Sounds like there's a really good chance he was breaking the law.

Tony Cav
10-30-2013, 07:14 PM
Colloquial term usually referring to a freshwater herring, occurring in deep cold water lakes.

Bates
10-30-2013, 08:27 PM
They are fresh water herring that populate hopatcong and greenwood lakes. They are sold in some bait shops as freshwater bait but some people use them for fluke fishing. They do not live long in saltwater but if you are drifting it is like using a giant spearing. They have been in short supply in the last few years because not to many bait dealers were netting them. They are hard to keep and are named for the bony protrusions on their underside that act like saw teeth if you run your fingers forward over them.

bulletbob
10-30-2013, 10:43 PM
They are here in the Fingers by the gazillions.. Landlocked Alewife.
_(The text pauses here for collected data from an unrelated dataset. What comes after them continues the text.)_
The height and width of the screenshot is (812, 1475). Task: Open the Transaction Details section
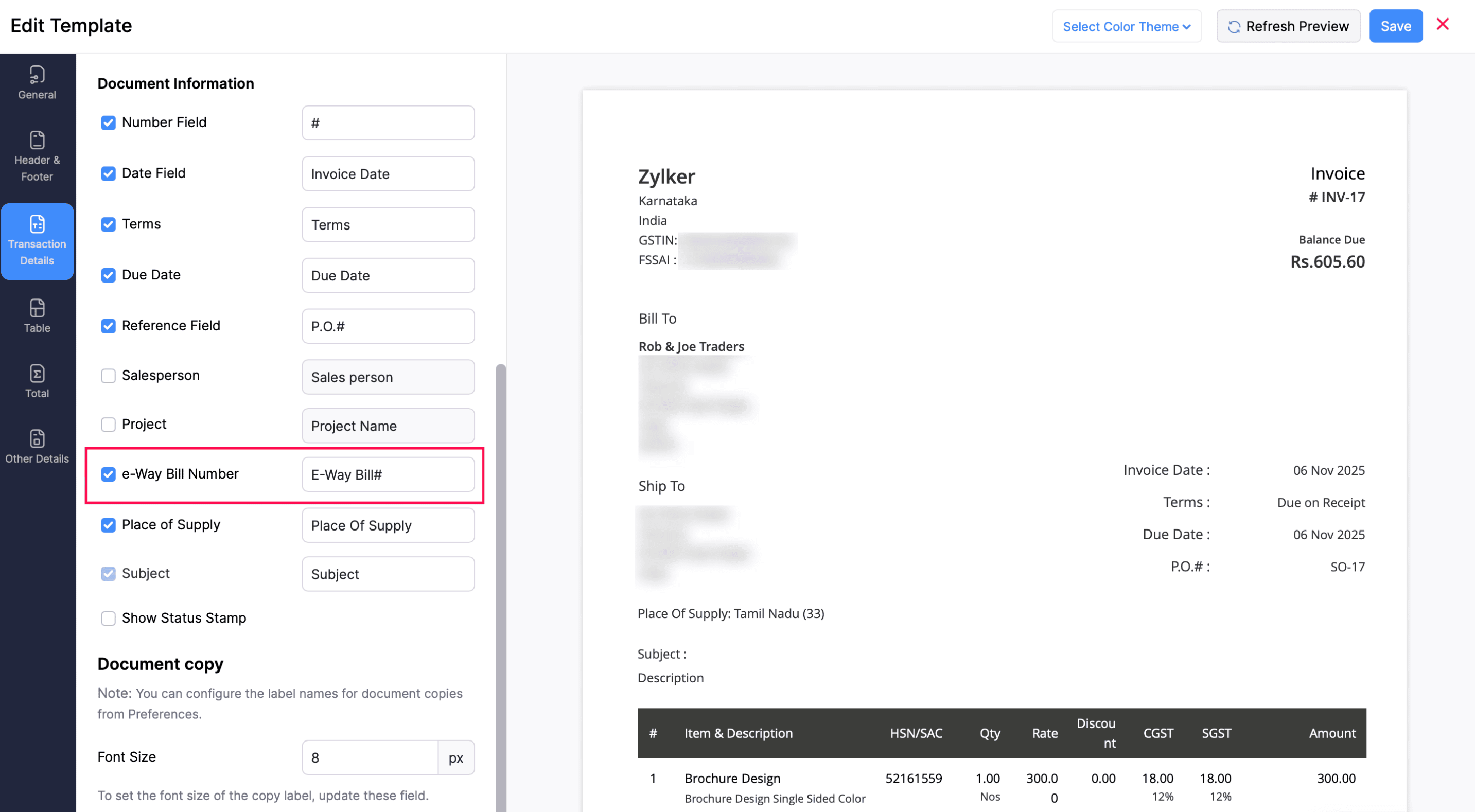coord(37,241)
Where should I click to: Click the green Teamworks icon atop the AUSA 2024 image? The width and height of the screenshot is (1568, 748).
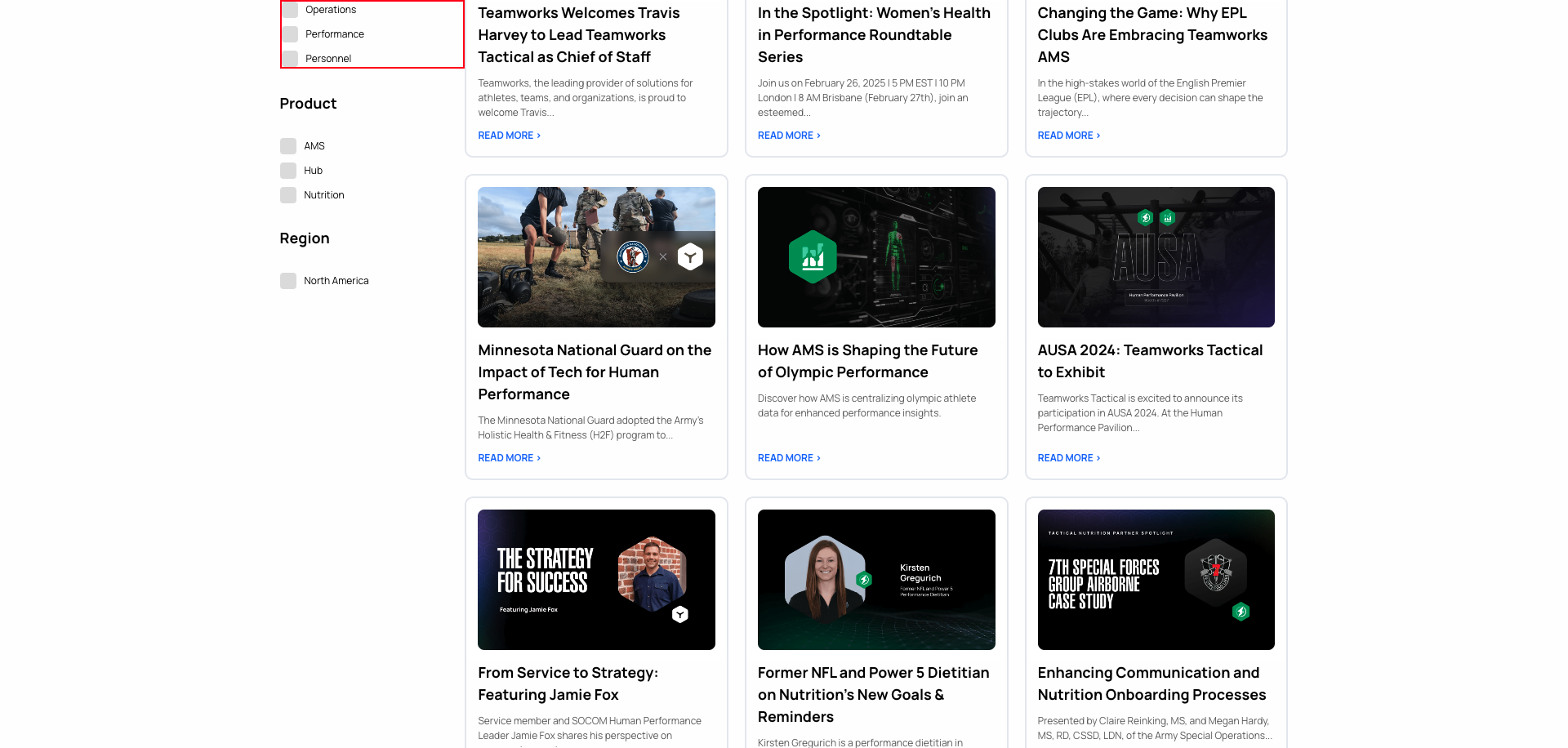(1143, 218)
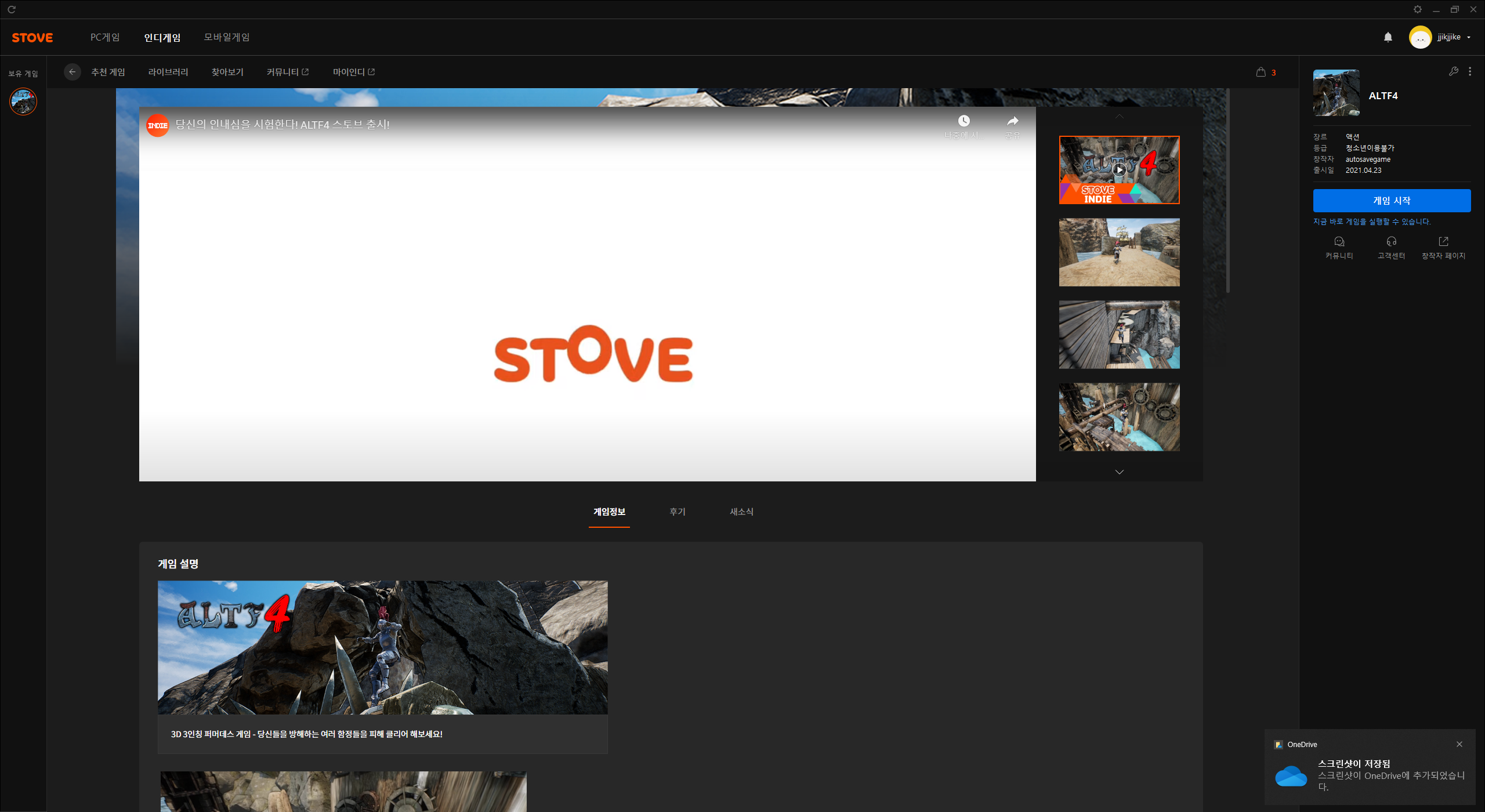Click the refresh icon in title bar

12,9

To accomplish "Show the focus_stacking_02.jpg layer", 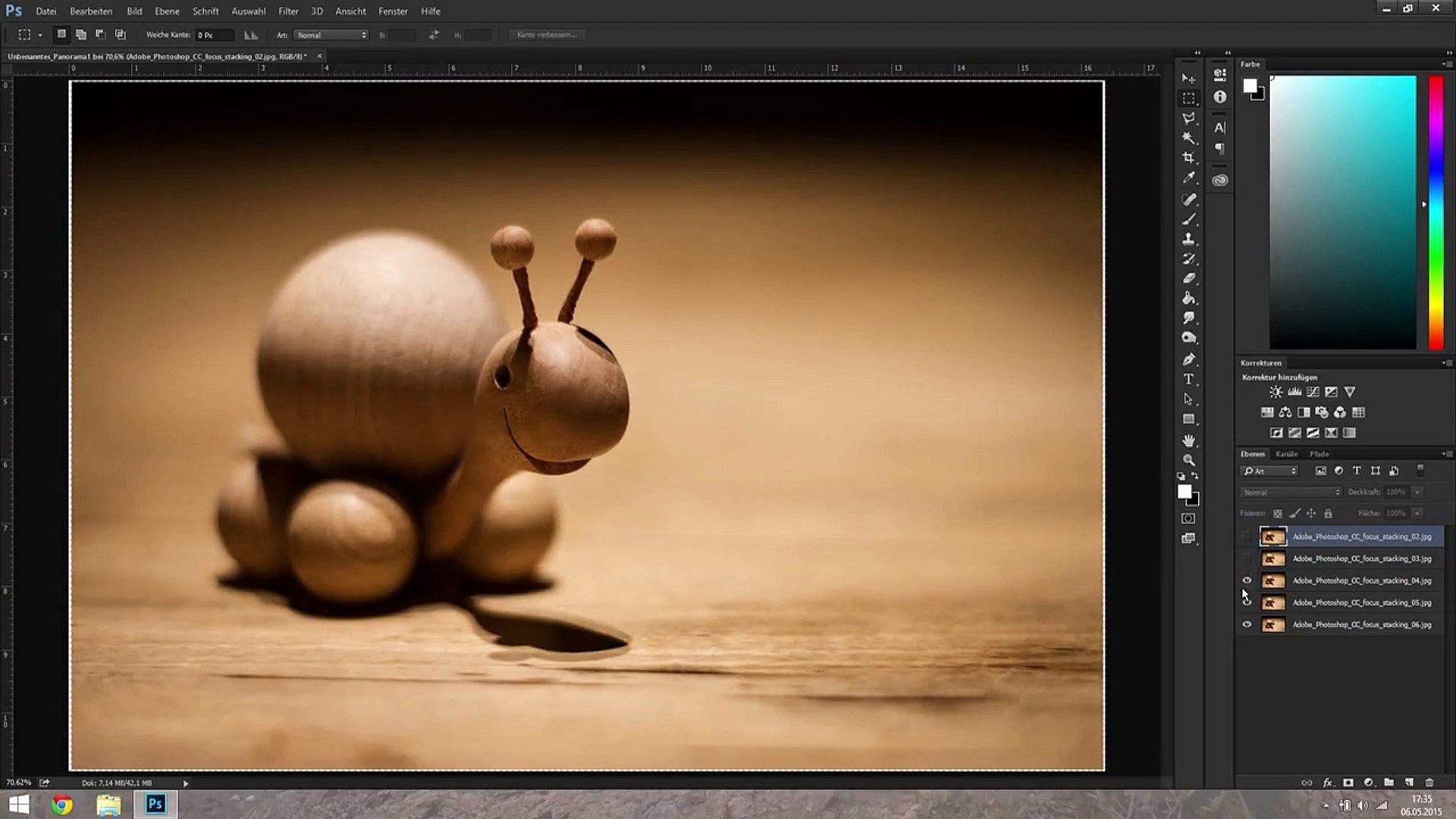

Looks like a peanut bunker... I have used dead rotten ones from the lakes up here in saltwater, and they get grabbed by everything, Blues Fluke, Birds Sea Bass,... whatever..
I hope to get a bunch of them in the spring and freeze them for next summer..
When they spawn up here, you can snag hundreds of them with a little treble hook... I think its legal up here, not sure.. The schools I read on Cayuga are immense.. Some times they go from 40 FOW to 120 FOW packed solid, and are 100 yards wide and long, and the schools are EVERYWHERE.. Thats why the Finger Lakes trout are so nasty to eat.. [worse than blues IMHO].. They eat nothing much but these oily little greaseballs...bob

cantcatchme
10-31-2013, 07:29 AM
Sounds like the guy was throwing you for a loop. Then again, maybe he really thought they were sawbelly's. Either way he was most likely catching river herring which is illegal at the moment.

thefishermanmechanic
10-31-2013, 04:56 PM
Herring King? does not know what a sawbelly is? You should change your user name to softlipped Brown!

NJ219bands
11-02-2013, 12:24 PM
They were probably hickory shad. I caught and released 48 in Manasquan Inlet the past 4 days. The limit is 6 per day.

dfish28
11-02-2013, 01:08 PM
Sawbelly: this is what happens when I pee...:D

bfj2000
11-03-2013, 04:22 PM
I first of these during a family vacation at Seneca Lake in NY. We needed bait for lake trout, salmon, etc, expected live herring, but the local bait shop offered "sawbellies". They add salt to their water to toughen them up.

Also had experience with these in Brewster, Cape Cod in Late April many years ago. The sawbellies migrate from the bay into freshwater streams to breed. The fish were easily caught with nets and even bare hands. Folks were out catching them to facilitate their journey upstream to calmer waters. My son got quite a few bloody scrapes from scooping them out of the water to move them further upstream (thus the term "sawbelly"!)